When Mary Meeker, the star analyst who’d joined the firm eight years ago, disclosed last fall that she was leaving the firm along with the rest of Kleiner’s growth-stage investors, it caused even more head scratching despite that the split was painted as amicable by both sides.

But Kleiner is now barreling forward, and it clearly has the support of plenty of institutional investors despite so many changes. Gone from Kleiner’s most recent funds is not just Meeker but another of its long-serving female partners, Beth Seidenberg, a renowned healthcare investor who peeled off early last year to cofound her own venture firm. One of Seidenberg’s colleagues, Lynne Chou-O’Keefe, who had spent more than five years investing in healthcare on behalf of Kleiner, also left last year to create her own debut fund, Define Ventures. And they follow in the path of two earlier investing partners, Aileen Lee and Trae Vassallo, who’ve have gone on to create Cowboy Ventures and Defy Partners, respectively.

Other former Kleiner Perkins investors to helm their own funds include Chi-Hua Chien, who today runs the consumer-tech focused venture firm Goodwater Capital; and Brook Porter, David Mount, Benjamin Kortlang and Daniel Oross, who’d focused on green and sustainability-related tech for Kleiner and who also left last year, closing their own $350 million fund with Kleiner’s financial support as a limited partner.

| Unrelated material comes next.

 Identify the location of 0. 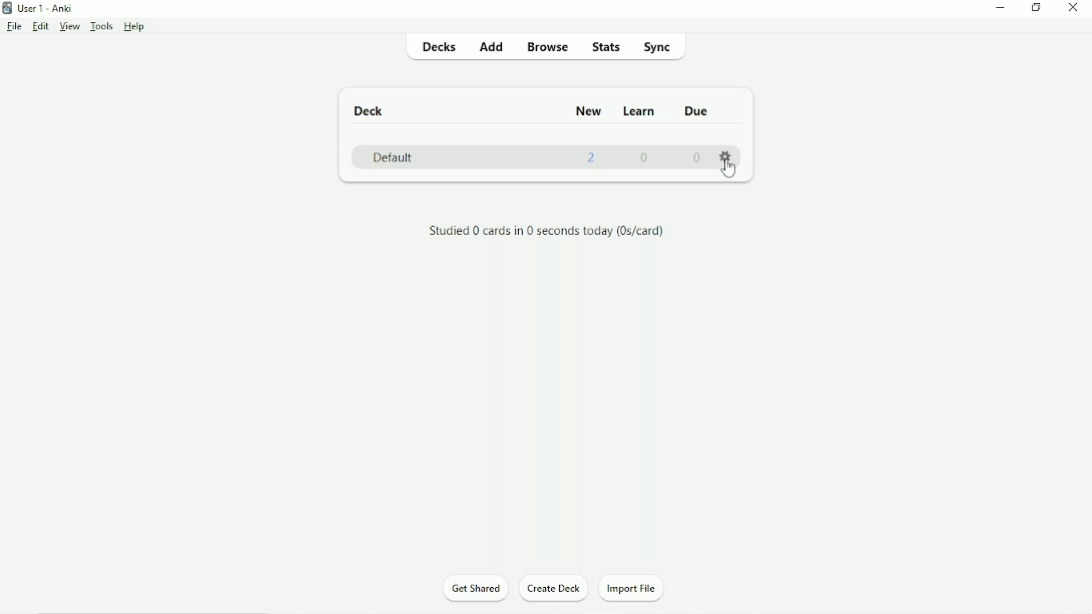
(646, 158).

Whether the new team can restore Kleiner to its perch at the top of the venture heap remains an open question. The investors weren’t made available to us today and we don’t know as of this writing what they plan to do differently with their early-stage strategy to set themselves apart. (Note: We’ll be talking with Hamid and Fushman at a small industry event in San Francisco next week and expect to have many more details on their plans going forward then.)

We do suspect that hiring a woman into the firm’s most senior ranks remains a priority for the firm, given that its senior ranks are made up entirely of men, which is not a great look in 2019.

We also know that expectations are high, given the popularity that Hamid and Fushman enjoy among founders. Said one Kleiner investor to the WSJ as the Meeker news was breaking last fall, “We’re watching a dismantling and rebuilding of a storied firm . . . I feel for the first time in probably a decade they’re starting to have a direction.”

Some of Kleiner’s most recent bets include Toss, a three-year-old, South Korean peer-to-peer digital wallet startup (started by a former dentist, interestingly), that raised $80 million at a $1.2 billion valuation co-led by Kleiner and Ribbit Capital in December.

It also participated in another later-stage deal, a $104 million Series E round last month for Looker, a six-year-old, Santa Cruz, Ca.-based data analytics platform.

And it wrote a follow-on check in November to AEye, a five-year-old, Pleasanton, Ca.-based robotics startup that’s developing lidar technology.

Of course, in VC, much happens behind the scenes, too. For its part, Kleiner is making more seed-stage bets than outsiders might realize. Indeed, according to one source close to the firm, it has written checks to roughly 30 nascent startups in the last year-plus.